──────── PROVIDED RECORDS

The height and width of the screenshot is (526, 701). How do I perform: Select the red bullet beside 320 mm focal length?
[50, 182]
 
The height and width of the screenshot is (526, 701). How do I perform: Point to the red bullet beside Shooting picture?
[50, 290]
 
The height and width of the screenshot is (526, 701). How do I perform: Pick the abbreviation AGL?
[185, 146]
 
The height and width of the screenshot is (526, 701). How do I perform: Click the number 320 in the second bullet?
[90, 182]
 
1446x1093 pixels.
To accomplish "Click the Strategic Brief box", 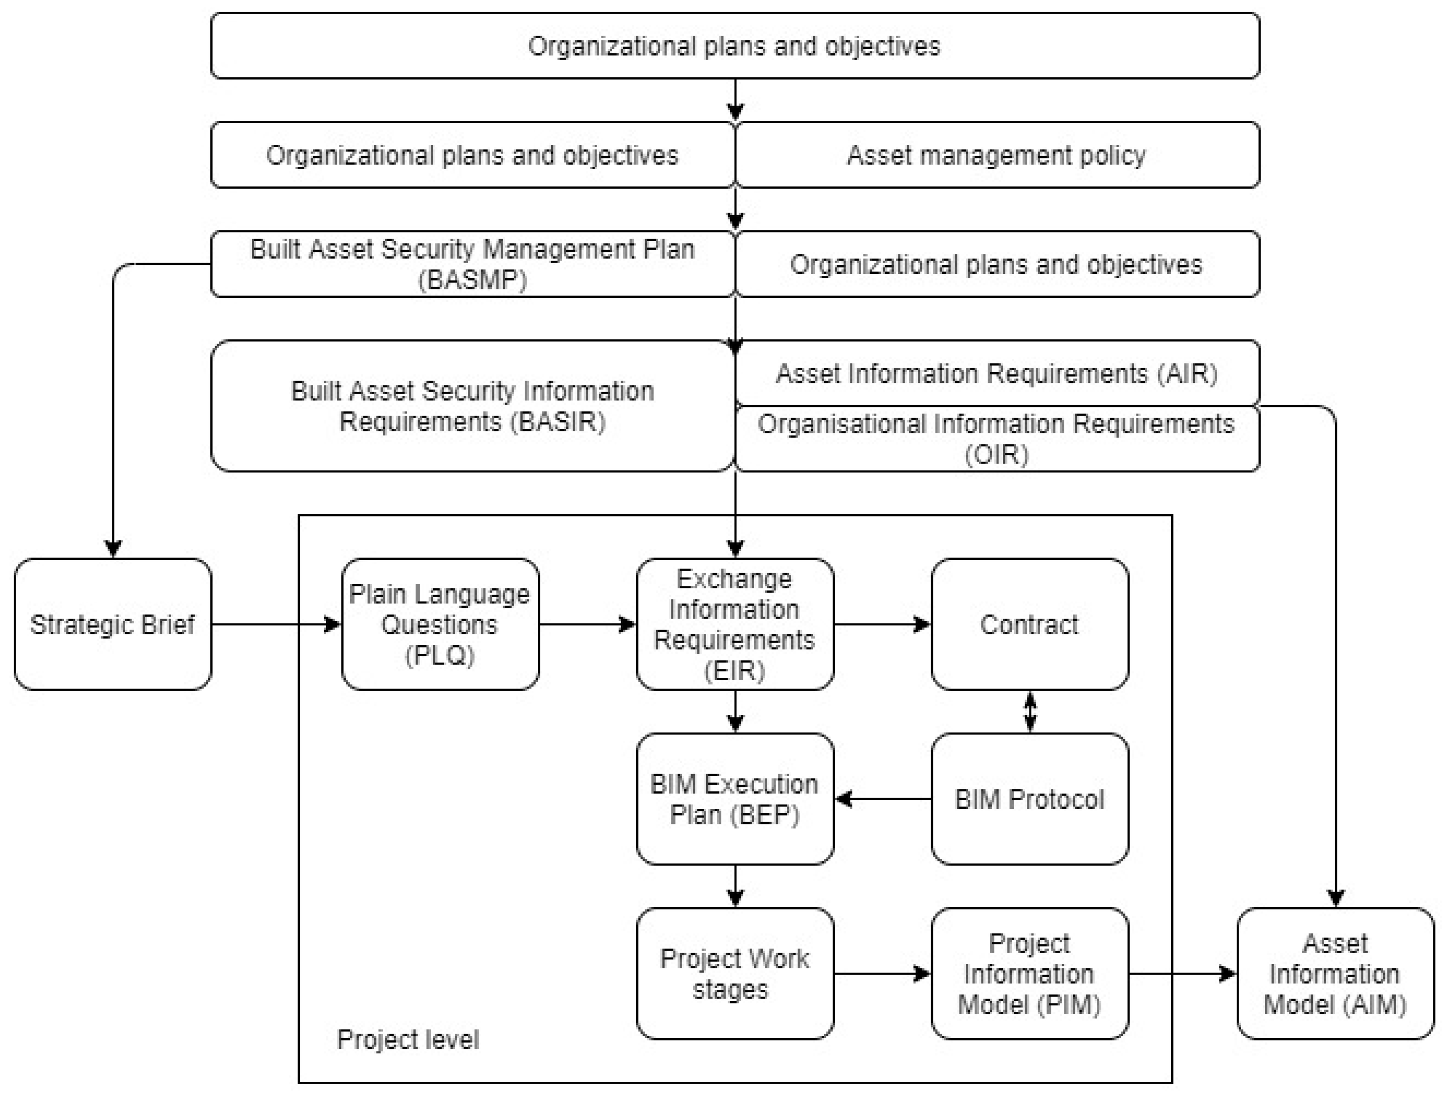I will (112, 625).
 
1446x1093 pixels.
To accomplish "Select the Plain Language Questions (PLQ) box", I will (440, 625).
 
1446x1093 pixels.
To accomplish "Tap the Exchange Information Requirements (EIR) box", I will (735, 625).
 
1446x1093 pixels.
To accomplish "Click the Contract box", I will (1029, 625).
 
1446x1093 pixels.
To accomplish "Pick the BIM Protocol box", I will (1029, 799).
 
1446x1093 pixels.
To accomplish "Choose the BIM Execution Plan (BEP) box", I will (735, 799).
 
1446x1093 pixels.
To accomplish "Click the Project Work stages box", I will (735, 973).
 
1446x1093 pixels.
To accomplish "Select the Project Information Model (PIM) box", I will (1029, 973).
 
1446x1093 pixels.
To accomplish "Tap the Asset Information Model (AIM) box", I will (1335, 973).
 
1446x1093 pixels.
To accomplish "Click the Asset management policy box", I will (997, 155).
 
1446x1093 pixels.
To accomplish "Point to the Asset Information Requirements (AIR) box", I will (997, 373).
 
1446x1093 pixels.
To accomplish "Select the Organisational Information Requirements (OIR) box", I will (997, 439).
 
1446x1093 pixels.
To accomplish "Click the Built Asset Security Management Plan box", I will (473, 264).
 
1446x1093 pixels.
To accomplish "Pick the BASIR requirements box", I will (473, 406).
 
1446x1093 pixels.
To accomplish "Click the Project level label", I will (408, 1039).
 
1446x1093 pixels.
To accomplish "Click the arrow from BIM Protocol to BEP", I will (883, 799).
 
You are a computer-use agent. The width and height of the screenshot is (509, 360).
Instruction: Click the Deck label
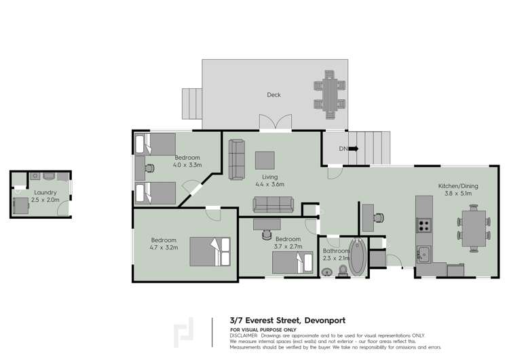(274, 95)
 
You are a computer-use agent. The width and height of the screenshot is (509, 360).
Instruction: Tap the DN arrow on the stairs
(353, 149)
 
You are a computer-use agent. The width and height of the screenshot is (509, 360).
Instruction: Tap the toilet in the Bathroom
(342, 271)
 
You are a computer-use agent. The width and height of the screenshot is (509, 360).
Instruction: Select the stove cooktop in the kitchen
(424, 226)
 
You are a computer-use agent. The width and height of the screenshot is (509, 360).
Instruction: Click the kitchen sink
(423, 253)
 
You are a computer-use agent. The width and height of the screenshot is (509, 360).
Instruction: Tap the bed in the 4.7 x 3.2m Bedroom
(212, 251)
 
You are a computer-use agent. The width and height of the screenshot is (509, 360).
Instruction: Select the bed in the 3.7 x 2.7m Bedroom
(293, 260)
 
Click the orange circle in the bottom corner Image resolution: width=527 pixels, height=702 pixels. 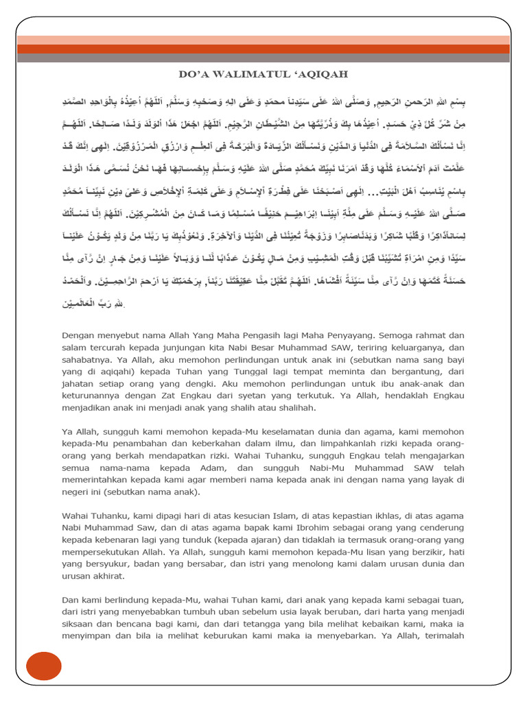pos(44,667)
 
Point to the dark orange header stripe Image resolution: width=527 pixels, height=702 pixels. pos(264,49)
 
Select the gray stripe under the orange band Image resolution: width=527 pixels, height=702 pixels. pos(264,58)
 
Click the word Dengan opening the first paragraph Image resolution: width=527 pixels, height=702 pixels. pos(78,335)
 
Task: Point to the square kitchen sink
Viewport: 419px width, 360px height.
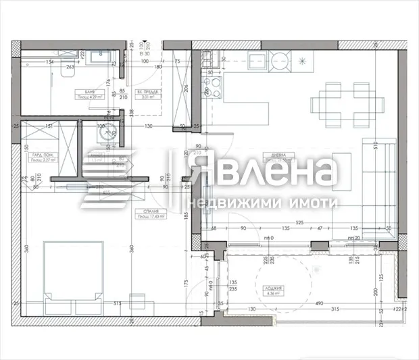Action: coord(257,61)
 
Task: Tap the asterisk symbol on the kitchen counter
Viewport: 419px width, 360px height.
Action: coord(301,61)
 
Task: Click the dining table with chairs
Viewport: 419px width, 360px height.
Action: coord(340,105)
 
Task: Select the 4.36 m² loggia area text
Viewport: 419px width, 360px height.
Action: coord(273,294)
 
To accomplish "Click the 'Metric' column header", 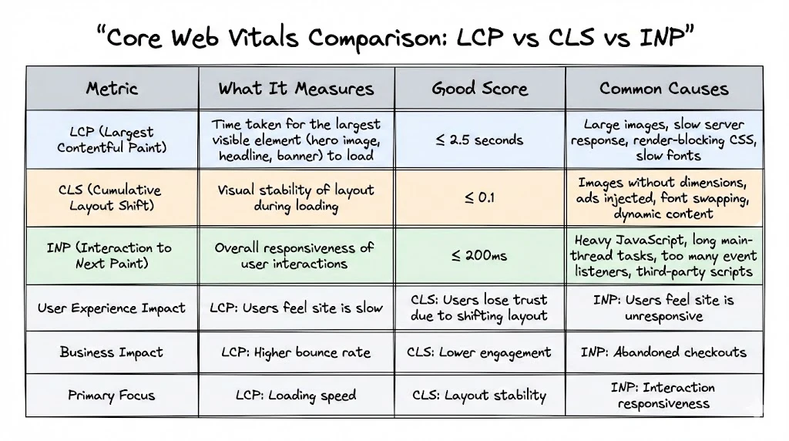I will [112, 88].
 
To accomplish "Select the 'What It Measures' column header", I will [296, 88].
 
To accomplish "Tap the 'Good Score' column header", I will [479, 88].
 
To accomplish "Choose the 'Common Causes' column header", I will [663, 88].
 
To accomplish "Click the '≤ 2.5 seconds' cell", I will [479, 140].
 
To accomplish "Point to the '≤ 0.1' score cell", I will [479, 197].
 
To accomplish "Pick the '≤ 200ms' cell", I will [479, 255].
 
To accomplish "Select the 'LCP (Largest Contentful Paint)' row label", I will [112, 140].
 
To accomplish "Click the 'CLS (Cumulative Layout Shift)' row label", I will [112, 197].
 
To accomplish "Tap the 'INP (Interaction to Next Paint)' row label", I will [112, 255].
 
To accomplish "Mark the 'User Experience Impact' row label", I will [112, 308].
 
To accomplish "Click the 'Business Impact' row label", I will [112, 352].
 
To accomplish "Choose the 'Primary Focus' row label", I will [112, 396].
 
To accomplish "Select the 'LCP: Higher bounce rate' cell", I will [296, 352].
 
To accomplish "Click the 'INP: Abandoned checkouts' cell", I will [663, 352].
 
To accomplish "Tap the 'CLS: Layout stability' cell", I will [479, 396].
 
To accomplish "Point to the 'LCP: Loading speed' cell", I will [296, 396].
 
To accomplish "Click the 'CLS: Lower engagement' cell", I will [479, 352].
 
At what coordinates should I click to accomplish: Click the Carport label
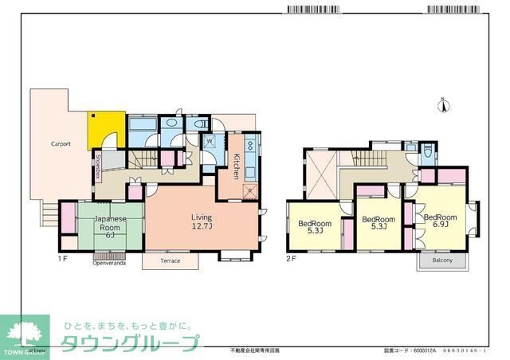coord(61,144)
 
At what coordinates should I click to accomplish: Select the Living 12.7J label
coord(202,221)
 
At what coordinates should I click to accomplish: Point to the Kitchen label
coord(237,165)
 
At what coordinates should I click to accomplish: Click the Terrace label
coord(171,260)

────────────────

#### CHALLENGE:
Which lines of the data contain the string "Layout"? List every one of them.

#### WRITTEN RESPONSE:
To accomplish "Click the 'CLS (Cumulative Layout Shift)' row label", I will [112, 197].
To accomplish "Tap the 'CLS: Layout stability' cell", I will [479, 396].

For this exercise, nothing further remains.